This case explores the corporate finance issues arising from the suspension of HSBC Holdings plc’s (HSBC, stock code: 5.HK) dividend payout in March 2020. Such abrupt change in pattern was immediately met with tremendous reverberation and discussion in the market.
The case seeks to highlight the considerations of HSBC in deciding on a dividend policy, both from a corporate finance and behavioral finance perspective. Through the case, students will grapple with the practical questions of how a listed company should structure its dividend payout pattern. The pattern is structured in such a way to satisfy the operational and financial needs of itself while minimizing the negative impacts to shareholder relationships.

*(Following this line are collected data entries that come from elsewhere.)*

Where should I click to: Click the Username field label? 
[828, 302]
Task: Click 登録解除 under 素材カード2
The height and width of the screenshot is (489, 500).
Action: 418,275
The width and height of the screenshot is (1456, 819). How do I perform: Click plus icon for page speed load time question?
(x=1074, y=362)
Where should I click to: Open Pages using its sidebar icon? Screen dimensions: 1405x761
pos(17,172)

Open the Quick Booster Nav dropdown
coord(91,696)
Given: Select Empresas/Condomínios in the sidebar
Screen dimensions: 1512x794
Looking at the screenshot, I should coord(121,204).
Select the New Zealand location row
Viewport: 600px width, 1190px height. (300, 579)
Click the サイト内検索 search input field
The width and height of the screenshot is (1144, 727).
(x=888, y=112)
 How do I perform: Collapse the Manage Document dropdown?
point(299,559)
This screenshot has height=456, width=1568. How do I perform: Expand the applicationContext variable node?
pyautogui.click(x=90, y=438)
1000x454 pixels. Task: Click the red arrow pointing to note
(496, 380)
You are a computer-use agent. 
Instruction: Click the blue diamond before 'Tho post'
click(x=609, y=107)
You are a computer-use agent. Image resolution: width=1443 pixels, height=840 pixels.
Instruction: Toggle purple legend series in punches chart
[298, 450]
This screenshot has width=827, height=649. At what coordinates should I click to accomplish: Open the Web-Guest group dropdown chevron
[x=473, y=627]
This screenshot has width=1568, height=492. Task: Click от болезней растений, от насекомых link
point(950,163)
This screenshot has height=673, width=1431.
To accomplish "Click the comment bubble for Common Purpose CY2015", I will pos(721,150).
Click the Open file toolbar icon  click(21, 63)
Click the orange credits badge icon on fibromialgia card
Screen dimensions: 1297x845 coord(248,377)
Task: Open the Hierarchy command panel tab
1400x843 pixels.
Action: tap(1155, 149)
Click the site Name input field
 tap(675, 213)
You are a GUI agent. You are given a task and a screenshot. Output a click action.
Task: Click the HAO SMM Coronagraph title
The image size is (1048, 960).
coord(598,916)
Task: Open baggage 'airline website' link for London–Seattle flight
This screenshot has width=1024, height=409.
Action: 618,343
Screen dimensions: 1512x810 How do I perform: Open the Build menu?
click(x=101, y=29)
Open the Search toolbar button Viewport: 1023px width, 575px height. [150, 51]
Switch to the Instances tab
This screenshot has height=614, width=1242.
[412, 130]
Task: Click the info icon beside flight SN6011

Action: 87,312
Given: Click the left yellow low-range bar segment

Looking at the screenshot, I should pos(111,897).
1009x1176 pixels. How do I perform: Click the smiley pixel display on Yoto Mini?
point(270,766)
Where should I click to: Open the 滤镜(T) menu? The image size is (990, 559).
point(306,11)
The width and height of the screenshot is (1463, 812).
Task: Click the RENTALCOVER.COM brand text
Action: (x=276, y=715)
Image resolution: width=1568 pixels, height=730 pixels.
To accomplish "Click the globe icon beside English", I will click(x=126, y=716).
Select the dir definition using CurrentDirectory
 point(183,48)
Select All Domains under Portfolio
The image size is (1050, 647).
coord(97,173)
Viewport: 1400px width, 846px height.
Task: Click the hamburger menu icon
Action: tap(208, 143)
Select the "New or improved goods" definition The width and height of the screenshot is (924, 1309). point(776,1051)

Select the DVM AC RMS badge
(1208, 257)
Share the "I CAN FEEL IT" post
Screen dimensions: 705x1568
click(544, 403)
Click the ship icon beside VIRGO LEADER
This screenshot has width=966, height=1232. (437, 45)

There is a dilemma that a listed company’s dividend policy, while constituting part of the current cost of capital, is a means to maintaining a stable share price and shareholder “clientele”. As such, it is important for students to be aware when such dilemma arises, how to strike a healthy balance between satisfying the shareholders and adhering to Milton Friedman’s “business of business is business” convention.
1. To enhance students’ ability to identify a corporation’s dividend policy based on certain financial data, and thus the pros and cons of that policy
2. To enable students to analyze the nature and significance of dividend payout in different theoretical frameworks (namely dividend irrelevance theory, bird-in-the-hand theory, and tax aversion theory)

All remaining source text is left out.